La forêt de l’Akfadou, elle aussi, participe à cette liturgie. Elle enveloppe le rucher comme un sanctuaire. Elle protège, elle inspire, elle murmure. Ses arbres sont des colonnes, ses clairières des chapelles, son silence une psalmodie.
La nuit, lorsque la forêt retient son souffle, Mohand Cherif s’assoit près des ruches. Le silence devient une mer, et les abeilles, invisibles, continuent de chanter dans l’obscurité. Dans cette obscurité vibrante, il perçoit la présence des anciens, ceux qui savaient que la nature est un temple et que chaque abeille est une prière en mouvement. Leurs gestes, leurs savoirs, leurs bénédictions semblent flotter encore dans l’air, comme une mémoire qui refuse de s’éteindre.
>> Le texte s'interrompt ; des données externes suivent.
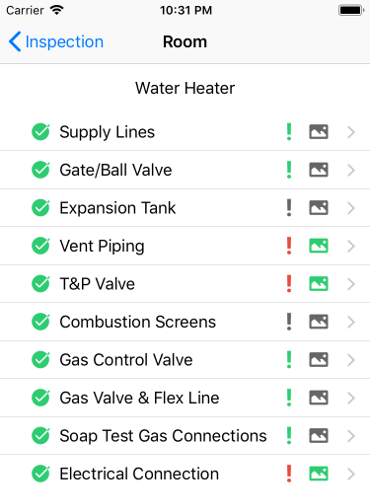This screenshot has height=490, width=370.
Task: Open the green photo icon for Electrical Connection
Action: (319, 474)
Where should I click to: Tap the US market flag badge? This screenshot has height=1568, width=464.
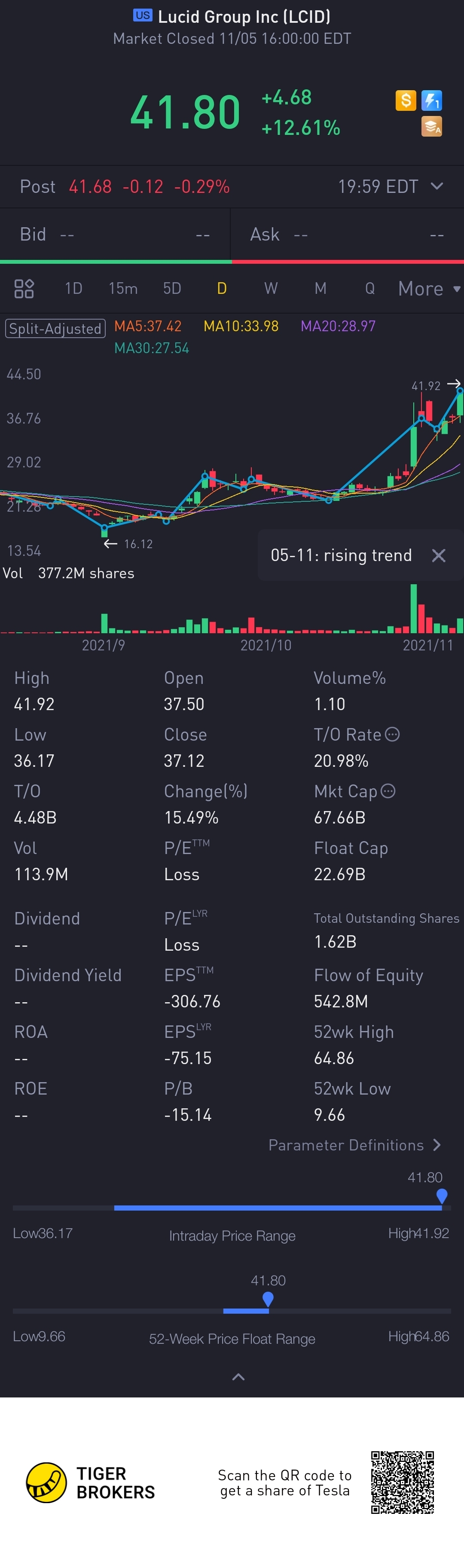[143, 16]
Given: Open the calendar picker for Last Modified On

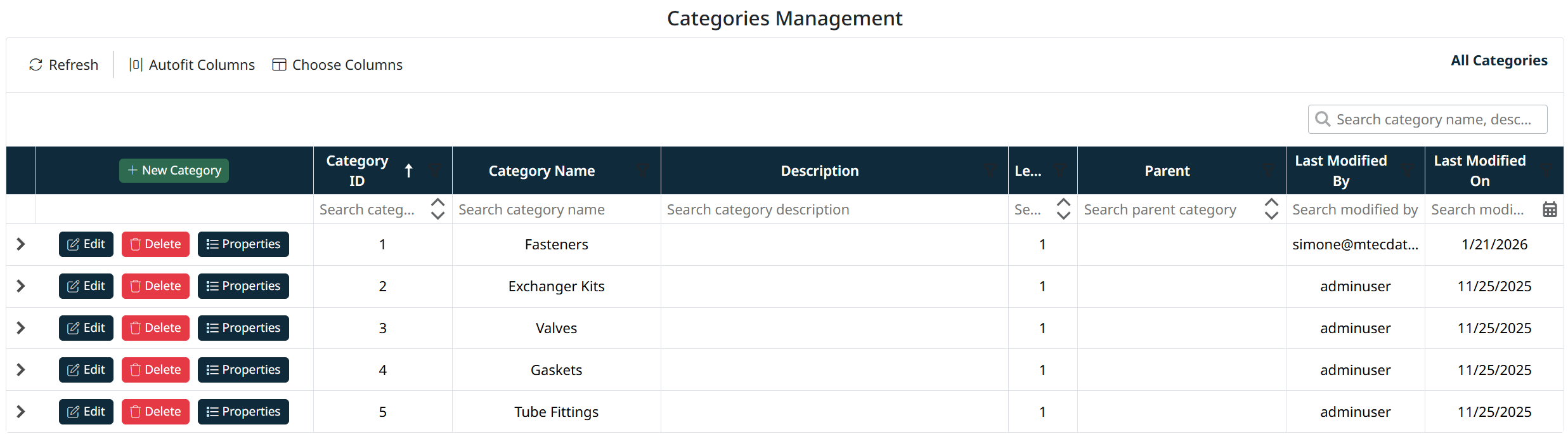Looking at the screenshot, I should point(1549,209).
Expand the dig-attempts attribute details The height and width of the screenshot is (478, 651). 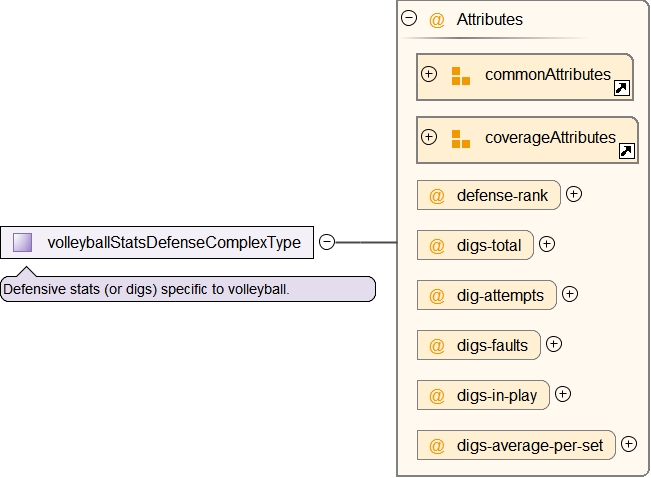coord(570,294)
Dans cet espace où tout respire ensemble, Mohand Cherif Zirem avance comme un pèlerin. Il sait que la poésie n’est pas seulement dans les mots : elle est dans la vibration du monde, dans la lenteur du geste, dans la gratitude envers ce qui nous dépasse. Il sait que l’apiculture est une forme de méditation, une manière de se tenir au seuil du mystère sans jamais prétendre le posséder.
Ainsi, le poète et l’apiculteur se rejoignent dans une même quête : honorer le vivant, écouter le sacré, accueillir la lumière.
Et lorsque l’aube se lève, une abeille s’envole. Dans son battement d’aile, il y a toute la poésie du monde. Peut‑être que demain, un enfant goûtera ce miel et comprendra que la terre parle encore, qu’elle n’a jamais cessé de murmurer à ceux qui savent écouter.
Dans cette terre bénie, Mohand Cherif Zirem continue d’offrir ce qu’il a toujours offert : une manière d’habiter le monde avec gratitude, avec profondeur, avec lumière — une manière de dire que le sacré est partout, qu’il suffit d’ouvrir les yeux, ou simplement le cœur, pour le reconnaître.